Jackson had the trust of Thomas in Dawson’s Ltd, which is evident from
the facts that Thomas usually leaves action to him and also agreed to
meet Holmes, an opportunity brought-in by Jackson. It can also be
inferred that Jackson had a stronghold on both the buyer’s and seller’s
side. Moreover, Jackson did not want his position to be in jeopardy by
accepting Holmes’s offer for him to become the fifth director of the
company. While Thomas pointed out that there would be some conflict of
interest, it reflects that Dawsons Ltd was still interested in buying
products from Holmesafe. But Jackson, leveraged his role to signify that
he shall be able to put Holmesafe in a successful position despite
competition and is expecting benefits for the same. Already the demands
had been underestimated and moreover Holmes might have not been
aware of Brown’s advancements. This easily creates an opportunity for
Jackson to deceive Holmes and leverage the situation.

The Problem

Holmes needs to decide how to tackle Jackson’s stake in the business


and also make sure that the business with Dawson has not been
compromised.

The Options
A. Holmes can contact the chief buyer, Thomas to understand the
problems better and make sure that the business with Dawson has
not been hampered.
B. Holmesafe can also approach other buyers for Dawson.
C. Holmes can negotiate a better deal with Jackson in terms of
commission or promise him better benefits in return for pushing
sales of Holmesafe products to Dawson.
D. Lie to Jackson saying that you have found better buyers for
Dawson but you have been sticking around only because of
friendship.
E. Help Jackson an alternate part-time job using your networks.

Criteria for Evaluation

Less risky; considering what’s at stake - Major share of income coming


from Dawsons Ltd. If the option selected is financially viable and
competitive advantage is maintained.

Evaluation of Options

Option A involves no money but is moderately risky considering that


Jackson may still be able to influence Thomas to go with Browns.

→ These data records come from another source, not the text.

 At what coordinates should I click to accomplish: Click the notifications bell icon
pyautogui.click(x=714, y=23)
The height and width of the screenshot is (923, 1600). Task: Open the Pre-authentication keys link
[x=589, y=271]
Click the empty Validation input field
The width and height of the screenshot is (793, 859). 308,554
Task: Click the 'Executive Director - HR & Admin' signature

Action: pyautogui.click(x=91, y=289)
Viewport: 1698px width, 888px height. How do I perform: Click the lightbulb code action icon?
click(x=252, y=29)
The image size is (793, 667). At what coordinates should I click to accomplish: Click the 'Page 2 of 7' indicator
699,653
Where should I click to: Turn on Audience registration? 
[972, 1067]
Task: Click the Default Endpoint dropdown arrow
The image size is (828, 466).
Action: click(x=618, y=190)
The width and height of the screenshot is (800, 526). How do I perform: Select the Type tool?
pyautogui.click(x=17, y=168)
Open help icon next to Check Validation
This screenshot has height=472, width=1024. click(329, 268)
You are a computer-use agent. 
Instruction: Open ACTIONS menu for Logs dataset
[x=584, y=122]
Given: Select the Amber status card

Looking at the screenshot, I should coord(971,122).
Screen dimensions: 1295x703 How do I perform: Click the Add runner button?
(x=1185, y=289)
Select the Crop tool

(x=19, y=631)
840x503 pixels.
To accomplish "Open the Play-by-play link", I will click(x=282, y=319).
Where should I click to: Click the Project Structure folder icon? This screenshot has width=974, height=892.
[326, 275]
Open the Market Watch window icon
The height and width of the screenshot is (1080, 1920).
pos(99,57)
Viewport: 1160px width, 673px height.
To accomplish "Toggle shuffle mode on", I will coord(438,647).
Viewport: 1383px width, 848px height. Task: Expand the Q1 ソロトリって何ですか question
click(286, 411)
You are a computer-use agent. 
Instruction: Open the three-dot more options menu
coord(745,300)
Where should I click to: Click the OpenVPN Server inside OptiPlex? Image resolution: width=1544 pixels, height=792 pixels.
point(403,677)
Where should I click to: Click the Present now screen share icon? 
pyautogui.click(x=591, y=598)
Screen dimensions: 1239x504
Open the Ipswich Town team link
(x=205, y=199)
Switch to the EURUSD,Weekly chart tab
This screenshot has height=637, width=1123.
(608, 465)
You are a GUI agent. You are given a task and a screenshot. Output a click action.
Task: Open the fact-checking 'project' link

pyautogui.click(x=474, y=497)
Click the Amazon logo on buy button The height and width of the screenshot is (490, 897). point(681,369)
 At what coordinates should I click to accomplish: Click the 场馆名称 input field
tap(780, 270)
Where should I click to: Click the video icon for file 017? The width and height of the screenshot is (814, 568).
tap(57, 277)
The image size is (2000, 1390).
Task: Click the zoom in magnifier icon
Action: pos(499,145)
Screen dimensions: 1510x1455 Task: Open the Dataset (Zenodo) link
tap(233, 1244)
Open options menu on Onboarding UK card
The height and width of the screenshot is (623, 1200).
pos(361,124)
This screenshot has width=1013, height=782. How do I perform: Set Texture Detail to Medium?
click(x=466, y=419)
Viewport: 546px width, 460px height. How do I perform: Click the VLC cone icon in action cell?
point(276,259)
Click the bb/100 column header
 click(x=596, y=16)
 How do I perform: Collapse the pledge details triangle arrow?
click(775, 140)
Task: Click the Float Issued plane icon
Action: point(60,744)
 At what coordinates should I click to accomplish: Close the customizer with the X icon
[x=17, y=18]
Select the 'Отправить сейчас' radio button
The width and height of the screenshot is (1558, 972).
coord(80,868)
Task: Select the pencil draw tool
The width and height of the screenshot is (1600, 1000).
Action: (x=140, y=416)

Option B involves the opportunity cost of finding a new buyer and


involves the risk of not being able to succeed or fetch the same
outcomes that Thomas & Jackson were able to provide.

Option C has no risk but comes at a cost, as your short-term profits shall
be lesser than usual. Anyhow, since a competitive advantage can be
reached through negotiation with Jackson, by signing a contract of
business and long-term benefits can be achieved. So, the immediate
effects can be overlooked.

Option D is highly risky, as the relationship may be affected. The


business as well as reputation may come under the hamper if the option
does not workout.

Option E is also less risky but it is a temporary solution and doesn’t


guarantee on long-terms.

The Recommendation

Homes should sign a two-year contract with Jackson to continue


his business with Holmesafe without going to any other
competitors, thereby increasing the sales percentage commission
by 2%. This will motivate Jackson to bring in more sales than
expected and also resolve his cash crunch.

Action Plan

Call for a meeting with other directors and secretary immediately. Inform
them about the prevailing situation and that the demand from Dawson’s
have been increased and is promising. Make them understand the
decision and seek suggestions regarding the benefits from the contract.